Get him a new plate. He is not done.

This president, this product of Queens and Atlantic City, places he transfixed, uses women and language gluttonously.

Reagan had a light touch, a small appetite. I used to watch him eat.

He caressed his food. He caressed America.

He caressed me.

I still feel touched, his metaphorical hands left an impression on my soul as if I was a Tempur-Pedic at a Mattress Firm.

But what of this man Trump who knows only himself, a man who only knows and is only comfortable in and with his own disgusting Trumpness?

To end sentences, thoughts, columns … so tough for me some times.

I weep for I care too much. I always have. I weep for touch that is no longer possible. Maybe because the men have gone from me like thieves in the night, maybe because America is on that golf cart, maybe because I … I …

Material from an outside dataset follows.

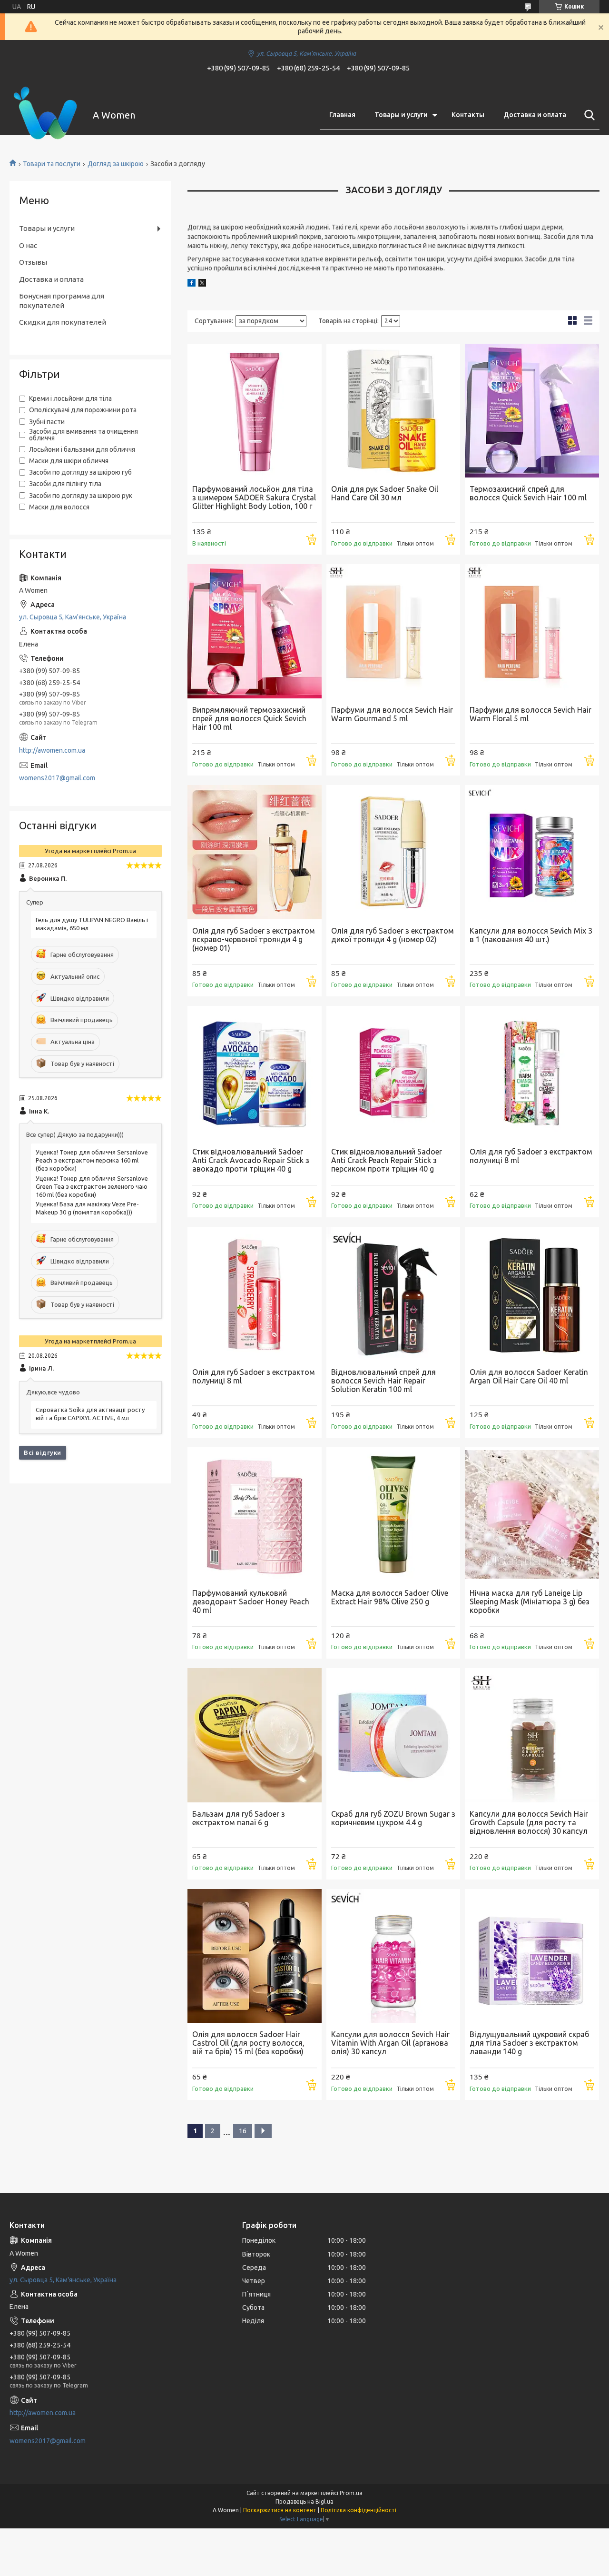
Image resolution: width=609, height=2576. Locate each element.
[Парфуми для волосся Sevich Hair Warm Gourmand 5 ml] (393, 631)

I am still Peg, dammit! I. AM. PEG. But is Peg still me?

It is the winter of shitholes, whores, tax cuts, Arizona sheriffs running for senate, and Belichickian genius.

It is a sober winter.

We must stay sober.

We must stay …

I weep.

My pussy jumps off.

The squirrels fly. If you listen closely to the air sacs behind the dolphin’s blowhole, they rumble.

I hear them. I see them. We are one, the squirrels and I, the dolphins and I.

The blowholes call my name.

That’s America.

I weep for the shining seas. I hope they weep for me.

I feel they do.

I have given so much.

I, Peg. I shall write and be forever.